## The exercise
State how many lines in the entries below contain the word "Point", giving only the number.

[Start of Extracted entries]

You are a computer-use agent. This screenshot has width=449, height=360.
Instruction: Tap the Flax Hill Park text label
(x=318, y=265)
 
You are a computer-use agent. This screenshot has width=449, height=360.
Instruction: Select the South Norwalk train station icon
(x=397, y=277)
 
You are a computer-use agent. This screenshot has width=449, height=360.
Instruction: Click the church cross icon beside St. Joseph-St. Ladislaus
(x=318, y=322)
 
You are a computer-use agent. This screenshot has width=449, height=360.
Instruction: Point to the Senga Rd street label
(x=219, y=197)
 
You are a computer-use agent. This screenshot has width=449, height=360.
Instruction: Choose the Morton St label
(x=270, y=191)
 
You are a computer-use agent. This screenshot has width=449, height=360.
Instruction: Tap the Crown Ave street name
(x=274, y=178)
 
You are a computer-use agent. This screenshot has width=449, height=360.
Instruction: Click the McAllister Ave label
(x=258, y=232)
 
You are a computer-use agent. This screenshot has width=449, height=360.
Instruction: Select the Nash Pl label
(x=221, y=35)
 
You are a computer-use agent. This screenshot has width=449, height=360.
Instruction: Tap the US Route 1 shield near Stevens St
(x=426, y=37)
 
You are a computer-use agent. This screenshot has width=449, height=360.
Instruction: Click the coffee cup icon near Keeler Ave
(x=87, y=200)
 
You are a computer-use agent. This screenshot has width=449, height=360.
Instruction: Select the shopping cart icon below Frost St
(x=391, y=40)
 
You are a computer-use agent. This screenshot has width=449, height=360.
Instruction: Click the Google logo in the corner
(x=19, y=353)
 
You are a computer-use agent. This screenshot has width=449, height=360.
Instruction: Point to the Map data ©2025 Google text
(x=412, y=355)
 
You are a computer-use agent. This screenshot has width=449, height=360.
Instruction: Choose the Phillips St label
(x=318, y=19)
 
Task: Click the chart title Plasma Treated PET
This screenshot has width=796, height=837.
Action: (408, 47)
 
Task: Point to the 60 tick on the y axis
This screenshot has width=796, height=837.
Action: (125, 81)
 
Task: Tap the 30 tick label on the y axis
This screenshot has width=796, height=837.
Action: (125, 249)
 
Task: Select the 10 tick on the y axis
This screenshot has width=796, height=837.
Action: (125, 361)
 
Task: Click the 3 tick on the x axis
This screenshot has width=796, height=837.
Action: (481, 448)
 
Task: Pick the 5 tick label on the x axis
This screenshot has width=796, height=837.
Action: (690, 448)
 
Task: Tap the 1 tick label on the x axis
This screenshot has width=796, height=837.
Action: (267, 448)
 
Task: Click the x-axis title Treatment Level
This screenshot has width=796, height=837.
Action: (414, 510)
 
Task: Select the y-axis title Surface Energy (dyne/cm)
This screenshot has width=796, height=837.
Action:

[End of Extracted entries]

## Exercise solution
3